**Exercise**
Return only the lines below starting at the line containing "The image size is (480, 928)." and ending at the line containing "Given: Click the gold", both included, exactly as they are and with no pictures.

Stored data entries

***

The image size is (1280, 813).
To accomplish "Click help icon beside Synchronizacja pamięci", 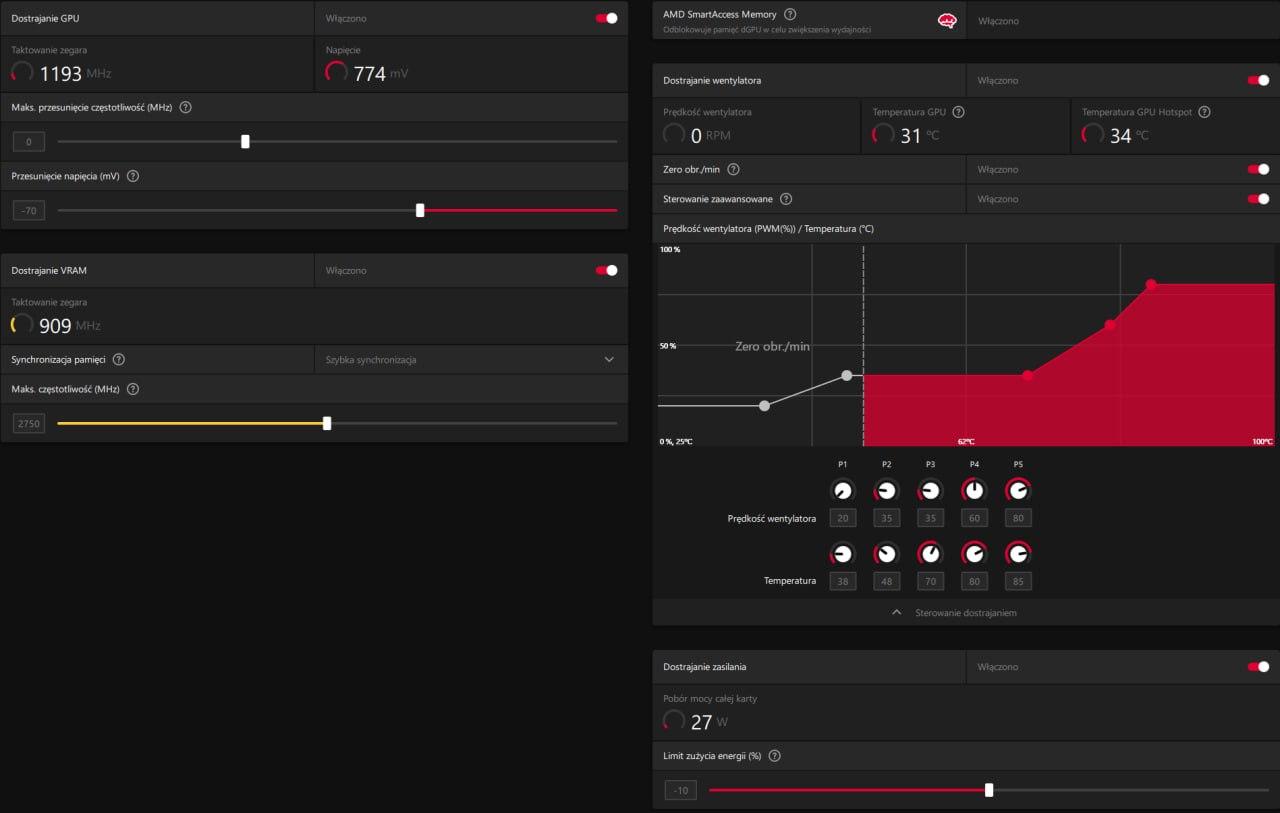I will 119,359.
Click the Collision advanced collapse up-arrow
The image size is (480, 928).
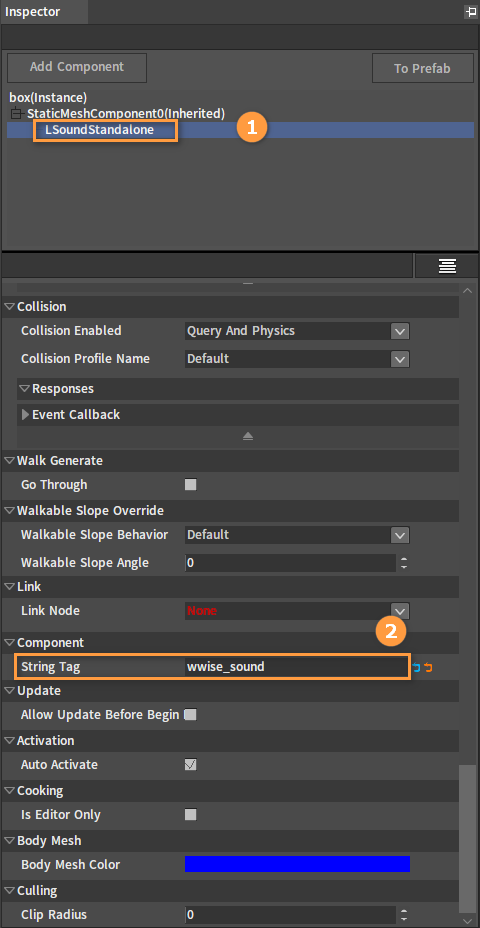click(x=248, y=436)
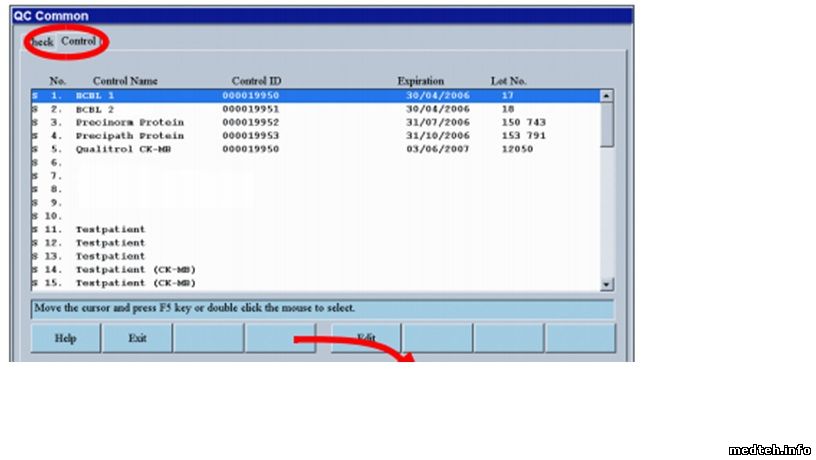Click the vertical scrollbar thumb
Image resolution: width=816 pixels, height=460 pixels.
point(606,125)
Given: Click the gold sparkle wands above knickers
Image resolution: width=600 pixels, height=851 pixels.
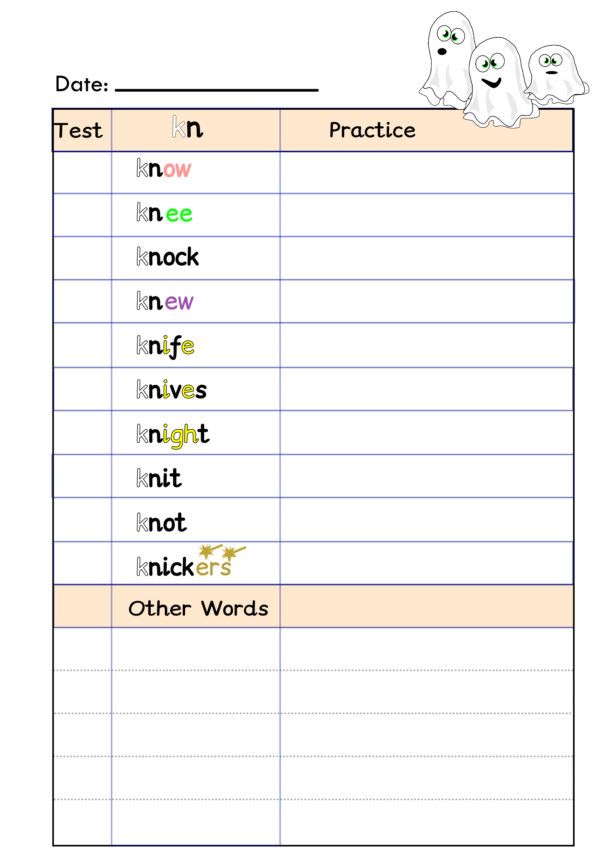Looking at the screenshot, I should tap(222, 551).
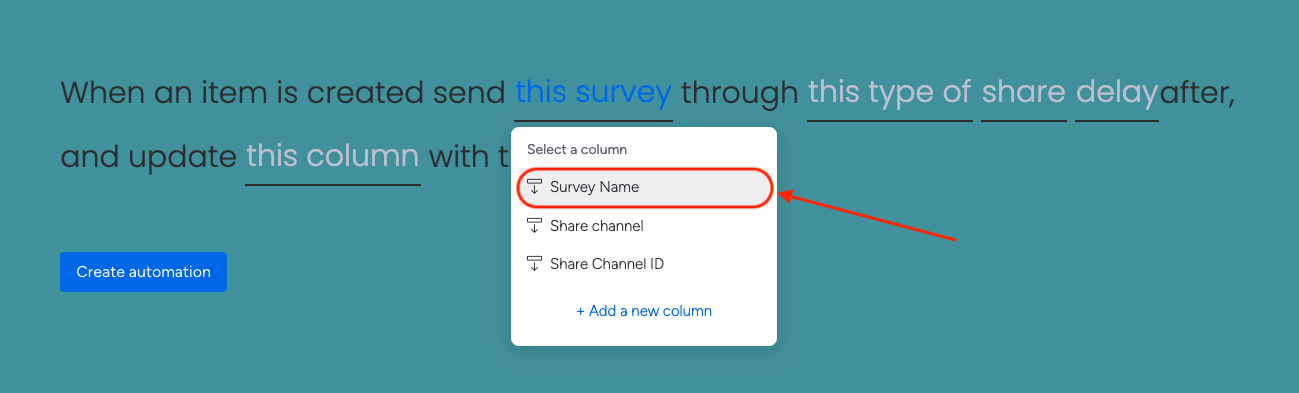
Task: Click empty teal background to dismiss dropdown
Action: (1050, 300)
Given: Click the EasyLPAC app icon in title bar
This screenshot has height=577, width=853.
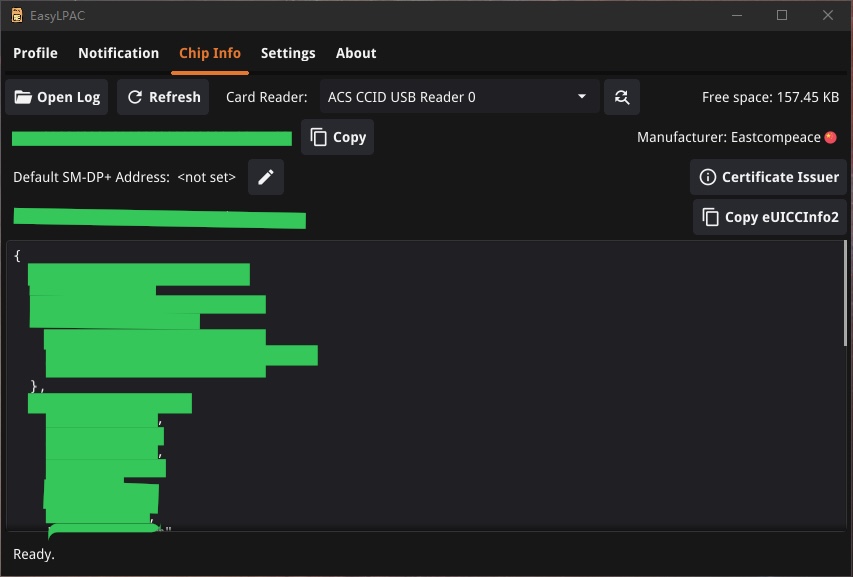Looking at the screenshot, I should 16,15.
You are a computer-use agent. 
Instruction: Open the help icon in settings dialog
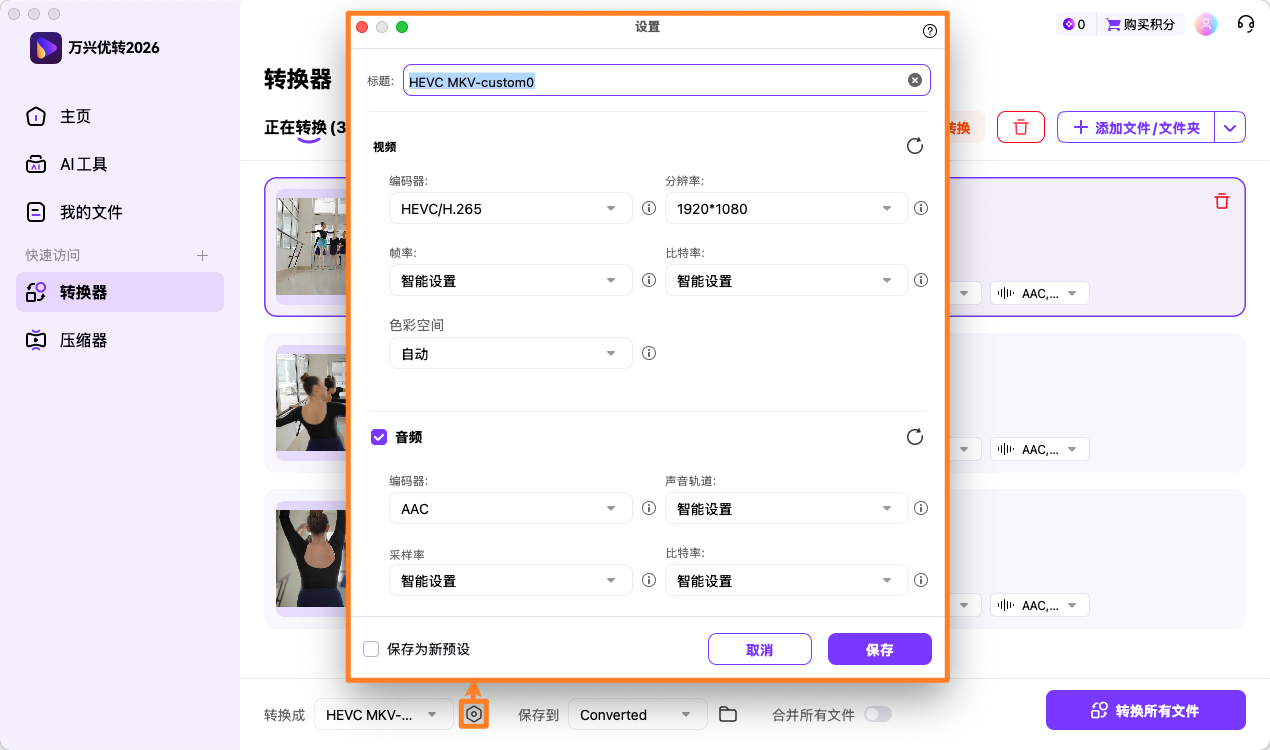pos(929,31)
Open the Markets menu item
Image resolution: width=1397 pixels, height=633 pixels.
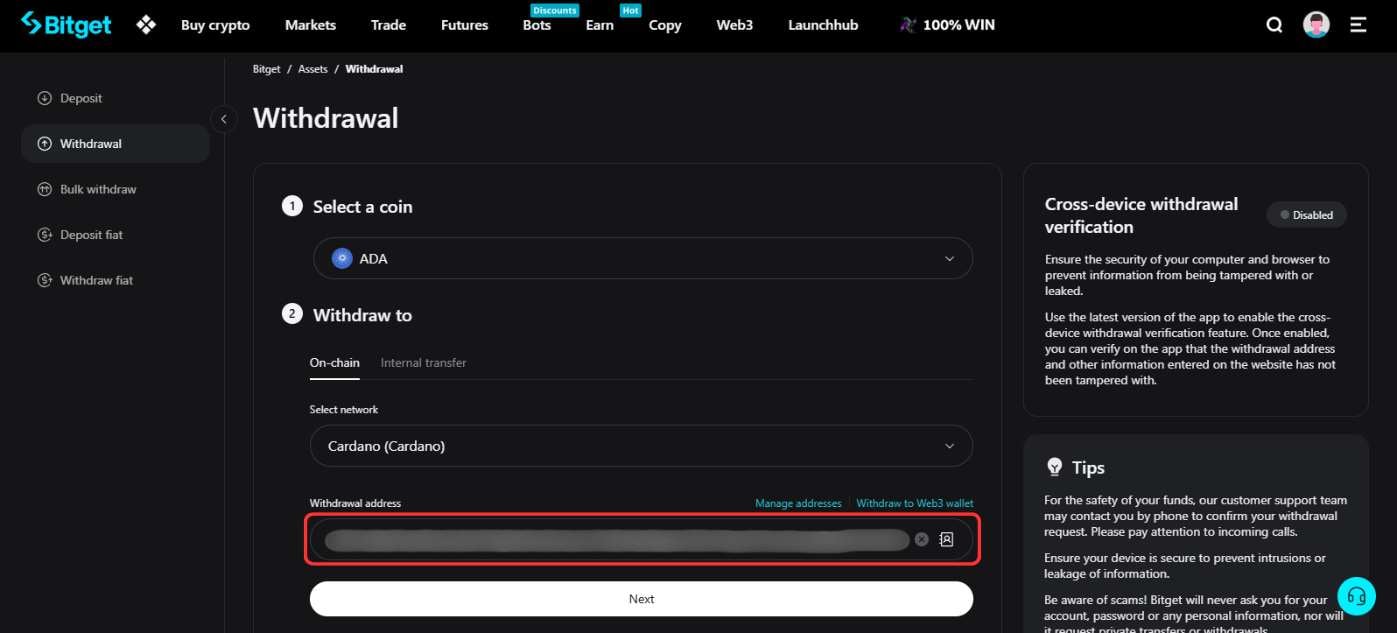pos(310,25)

***

**Answer to this exercise**
The image size is (480, 928).
click(x=248, y=436)
Click the vertical scrollbar thumb
Image resolution: width=816 pixels, height=460 pixels.
point(606,125)
Given: Click the gold sparkle wands above knickers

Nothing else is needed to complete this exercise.